No, le criticità esistono, soprattutto nella formazione e nell’incontro di domanda e offerta di lavoro. Nonostante l’editoria assuma più giovani della media, questi non prendono in considerazione il settore come sbocco lavorativo o come possibile applicazione dei loro studi scientifici. Il libro oggi è uno strumento complesso, non è solo carta ma si avvale di diversi supporti complementari.
Cosa andrebbe fatto, invece, lato imprese?
Le case editrici in Italia rispecchiano il tessuto imprenditoriale del Paese. Le più grandi hanno per l’appunto un metodo di lavoro da grande azienda, in quelle medio piccole l’editore è spesso un one man band, che delega con difficoltà alcune funzioni o non ha personale formato cui affidarle. È il caso delle nuove tecniche di vendita online, che necessitano di figure specializzate. Su questo aspetto molti piccoli editori sono indietro.
Per gli stessi motivi, inoltre, guardano poco al mercato internazionale, che al contrario è una grande risorsa. A questo proposito, attraverso “The Publishing Fair” siamo diventati l’unico partner italiano di un network europeo che unisce tutti gli eventi legati all’innovazione editoriale: vogliamo che le nuove competenze maturate all’estero arrivino anche da noi e viceversa.

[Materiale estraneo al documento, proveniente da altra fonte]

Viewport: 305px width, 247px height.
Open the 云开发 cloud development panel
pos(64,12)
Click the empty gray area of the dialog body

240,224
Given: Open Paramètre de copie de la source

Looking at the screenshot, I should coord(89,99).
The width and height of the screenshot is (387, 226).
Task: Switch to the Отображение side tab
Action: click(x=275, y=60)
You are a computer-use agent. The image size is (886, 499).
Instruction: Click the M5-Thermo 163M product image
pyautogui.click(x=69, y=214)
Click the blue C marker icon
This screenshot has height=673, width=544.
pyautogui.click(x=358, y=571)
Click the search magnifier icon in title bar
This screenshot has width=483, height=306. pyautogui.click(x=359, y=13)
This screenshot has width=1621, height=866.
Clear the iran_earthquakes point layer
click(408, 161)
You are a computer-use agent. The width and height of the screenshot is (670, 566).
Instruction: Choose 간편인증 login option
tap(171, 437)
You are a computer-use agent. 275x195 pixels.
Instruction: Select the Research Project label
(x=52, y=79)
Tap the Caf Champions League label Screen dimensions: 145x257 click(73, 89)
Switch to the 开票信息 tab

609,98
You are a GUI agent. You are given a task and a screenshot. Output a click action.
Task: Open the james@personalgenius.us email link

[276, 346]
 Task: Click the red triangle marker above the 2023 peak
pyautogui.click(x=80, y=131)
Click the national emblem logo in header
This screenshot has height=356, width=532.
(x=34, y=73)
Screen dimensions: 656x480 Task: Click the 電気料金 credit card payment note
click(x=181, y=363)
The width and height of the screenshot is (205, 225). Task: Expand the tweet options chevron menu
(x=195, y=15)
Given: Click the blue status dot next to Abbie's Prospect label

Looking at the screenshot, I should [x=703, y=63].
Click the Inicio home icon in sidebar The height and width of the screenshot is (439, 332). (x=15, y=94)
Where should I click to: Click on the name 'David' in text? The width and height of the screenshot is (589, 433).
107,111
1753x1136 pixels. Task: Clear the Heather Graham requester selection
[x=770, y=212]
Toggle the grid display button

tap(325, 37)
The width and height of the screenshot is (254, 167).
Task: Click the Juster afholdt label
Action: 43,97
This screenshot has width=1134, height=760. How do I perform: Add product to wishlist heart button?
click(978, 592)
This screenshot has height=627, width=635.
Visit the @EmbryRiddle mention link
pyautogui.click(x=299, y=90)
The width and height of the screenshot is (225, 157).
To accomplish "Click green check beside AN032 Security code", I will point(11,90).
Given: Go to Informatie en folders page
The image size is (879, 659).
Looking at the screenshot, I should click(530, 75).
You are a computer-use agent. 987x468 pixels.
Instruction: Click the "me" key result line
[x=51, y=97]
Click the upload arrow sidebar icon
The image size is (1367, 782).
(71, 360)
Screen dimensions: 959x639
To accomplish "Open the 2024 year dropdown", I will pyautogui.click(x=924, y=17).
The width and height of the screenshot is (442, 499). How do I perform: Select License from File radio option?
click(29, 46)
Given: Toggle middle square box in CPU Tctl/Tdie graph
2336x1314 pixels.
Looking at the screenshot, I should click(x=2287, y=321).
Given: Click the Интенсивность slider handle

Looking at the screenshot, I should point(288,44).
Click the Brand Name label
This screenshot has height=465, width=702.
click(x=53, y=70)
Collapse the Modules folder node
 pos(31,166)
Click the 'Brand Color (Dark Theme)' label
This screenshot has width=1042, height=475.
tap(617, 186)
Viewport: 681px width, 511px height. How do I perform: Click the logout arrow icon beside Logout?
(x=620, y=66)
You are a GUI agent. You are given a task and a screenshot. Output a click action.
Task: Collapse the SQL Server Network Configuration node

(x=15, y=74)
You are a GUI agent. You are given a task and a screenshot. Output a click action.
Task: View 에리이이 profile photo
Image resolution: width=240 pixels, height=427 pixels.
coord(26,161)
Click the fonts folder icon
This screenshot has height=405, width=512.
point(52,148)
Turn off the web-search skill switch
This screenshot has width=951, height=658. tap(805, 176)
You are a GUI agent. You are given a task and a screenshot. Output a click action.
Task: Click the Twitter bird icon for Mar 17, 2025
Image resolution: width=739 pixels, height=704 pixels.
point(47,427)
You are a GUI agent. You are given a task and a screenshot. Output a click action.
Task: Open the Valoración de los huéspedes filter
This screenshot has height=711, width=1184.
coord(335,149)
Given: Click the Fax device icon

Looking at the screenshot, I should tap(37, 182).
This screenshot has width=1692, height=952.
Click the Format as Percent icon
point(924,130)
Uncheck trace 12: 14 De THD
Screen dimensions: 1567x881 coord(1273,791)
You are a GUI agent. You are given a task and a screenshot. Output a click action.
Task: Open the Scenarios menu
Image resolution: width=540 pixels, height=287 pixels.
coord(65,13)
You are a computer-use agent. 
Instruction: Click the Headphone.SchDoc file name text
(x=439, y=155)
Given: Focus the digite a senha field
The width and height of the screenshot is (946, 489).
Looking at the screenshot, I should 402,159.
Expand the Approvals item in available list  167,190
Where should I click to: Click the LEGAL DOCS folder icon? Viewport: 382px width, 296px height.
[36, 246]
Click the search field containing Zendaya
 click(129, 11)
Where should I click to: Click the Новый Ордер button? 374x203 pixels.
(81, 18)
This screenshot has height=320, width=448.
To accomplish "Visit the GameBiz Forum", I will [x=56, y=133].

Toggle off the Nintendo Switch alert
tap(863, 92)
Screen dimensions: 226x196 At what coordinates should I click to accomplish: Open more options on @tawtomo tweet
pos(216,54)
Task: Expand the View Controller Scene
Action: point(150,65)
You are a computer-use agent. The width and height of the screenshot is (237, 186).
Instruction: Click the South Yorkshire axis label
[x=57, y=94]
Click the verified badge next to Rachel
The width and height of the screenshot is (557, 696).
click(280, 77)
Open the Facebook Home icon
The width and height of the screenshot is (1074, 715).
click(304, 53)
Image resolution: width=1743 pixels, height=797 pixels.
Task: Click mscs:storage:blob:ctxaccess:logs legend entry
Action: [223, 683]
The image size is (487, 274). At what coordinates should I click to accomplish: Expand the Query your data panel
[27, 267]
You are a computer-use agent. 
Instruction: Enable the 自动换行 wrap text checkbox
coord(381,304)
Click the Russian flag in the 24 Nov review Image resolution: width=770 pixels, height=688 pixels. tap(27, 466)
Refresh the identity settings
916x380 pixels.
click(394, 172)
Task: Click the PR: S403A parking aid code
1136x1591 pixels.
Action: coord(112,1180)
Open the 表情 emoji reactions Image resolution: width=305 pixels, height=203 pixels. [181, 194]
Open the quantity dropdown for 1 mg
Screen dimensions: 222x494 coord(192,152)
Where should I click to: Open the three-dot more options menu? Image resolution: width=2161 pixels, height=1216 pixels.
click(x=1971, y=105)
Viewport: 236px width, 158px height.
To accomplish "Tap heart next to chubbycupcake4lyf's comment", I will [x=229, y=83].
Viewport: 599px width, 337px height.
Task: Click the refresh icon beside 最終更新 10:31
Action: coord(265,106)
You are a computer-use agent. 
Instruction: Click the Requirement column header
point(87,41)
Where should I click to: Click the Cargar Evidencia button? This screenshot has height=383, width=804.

La fiera è patrocinata (tra gli altri) dal Parlamento Europeo, dalla Regione Piemonte, dal Comune di Torino e dall’AIE, che tuttavia esprime soltanto una parte della filiera. C’è dunque un deficit di rappresentanza?
Editori e stampatori sono le due categorie ad oggi più rappresentate, ma la filiera è molto più ricca e composita. Parliamo di 20/25mila aziende che non sono attualmente organizzate e registrate, senza menzionare tutti i freelance che sono a tutti gli effetti parte della filiera produttiva. Serve una rappresentanza congiunta che possa esprimere le necessità del settore nel suo complesso.